Exercise brief
Transcribe every entry precisely, omitting nothing.

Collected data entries
----

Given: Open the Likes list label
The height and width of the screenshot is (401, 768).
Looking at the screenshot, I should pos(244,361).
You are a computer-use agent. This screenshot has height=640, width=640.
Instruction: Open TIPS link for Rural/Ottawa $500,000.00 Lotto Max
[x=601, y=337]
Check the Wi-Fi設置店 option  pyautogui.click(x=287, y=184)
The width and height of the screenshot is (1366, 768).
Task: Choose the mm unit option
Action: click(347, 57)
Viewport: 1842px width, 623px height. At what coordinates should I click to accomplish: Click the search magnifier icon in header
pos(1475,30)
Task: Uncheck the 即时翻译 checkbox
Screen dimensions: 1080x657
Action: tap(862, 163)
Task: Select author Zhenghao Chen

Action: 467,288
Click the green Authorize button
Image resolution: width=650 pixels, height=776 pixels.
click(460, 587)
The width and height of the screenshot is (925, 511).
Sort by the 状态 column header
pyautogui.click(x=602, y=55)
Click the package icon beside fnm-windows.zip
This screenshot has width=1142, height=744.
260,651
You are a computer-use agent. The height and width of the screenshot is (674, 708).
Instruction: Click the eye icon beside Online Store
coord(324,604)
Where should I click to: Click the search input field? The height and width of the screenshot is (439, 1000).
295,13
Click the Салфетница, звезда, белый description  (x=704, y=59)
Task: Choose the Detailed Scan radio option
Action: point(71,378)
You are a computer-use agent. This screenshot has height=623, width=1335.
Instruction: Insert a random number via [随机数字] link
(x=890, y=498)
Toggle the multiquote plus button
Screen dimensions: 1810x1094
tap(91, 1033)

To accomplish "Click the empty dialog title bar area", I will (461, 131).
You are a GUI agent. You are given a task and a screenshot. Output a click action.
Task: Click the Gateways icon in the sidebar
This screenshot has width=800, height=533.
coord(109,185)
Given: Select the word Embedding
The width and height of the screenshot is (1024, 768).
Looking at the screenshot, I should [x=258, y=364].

----

Written response
Given: Open the Likes list label
The height and width of the screenshot is (401, 768).
Looking at the screenshot, I should pos(244,361).
You are a computer-use agent. This screenshot has height=640, width=640.
Instruction: Open TIPS link for Rural/Ottawa $500,000.00 Lotto Max
[x=601, y=337]
Check the Wi-Fi設置店 option  pyautogui.click(x=287, y=184)
The width and height of the screenshot is (1366, 768).
Task: Choose the mm unit option
Action: click(347, 57)
Viewport: 1842px width, 623px height. At what coordinates should I click to accomplish: Click the search magnifier icon in header
pos(1475,30)
Task: Uncheck the 即时翻译 checkbox
Screen dimensions: 1080x657
Action: tap(862, 163)
Task: Select author Zhenghao Chen

Action: 467,288
Click the green Authorize button
Image resolution: width=650 pixels, height=776 pixels.
click(460, 587)
The width and height of the screenshot is (925, 511).
Sort by the 状态 column header
pyautogui.click(x=602, y=55)
Click the package icon beside fnm-windows.zip
This screenshot has width=1142, height=744.
260,651
You are a computer-use agent. The height and width of the screenshot is (674, 708).
Instruction: Click the eye icon beside Online Store
coord(324,604)
Where should I click to: Click the search input field? The height and width of the screenshot is (439, 1000).
295,13
Click the Салфетница, звезда, белый description  (x=704, y=59)
Task: Choose the Detailed Scan radio option
Action: point(71,378)
You are a computer-use agent. This screenshot has height=623, width=1335.
Instruction: Insert a random number via [随机数字] link
(x=890, y=498)
Toggle the multiquote plus button
Screen dimensions: 1810x1094
tap(91, 1033)

To accomplish "Click the empty dialog title bar area", I will (461, 131).
You are a GUI agent. You are given a task and a screenshot. Output a click action.
Task: Click the Gateways icon in the sidebar
This screenshot has width=800, height=533.
coord(109,185)
Given: Select the word Embedding
The width and height of the screenshot is (1024, 768).
Looking at the screenshot, I should [x=258, y=364].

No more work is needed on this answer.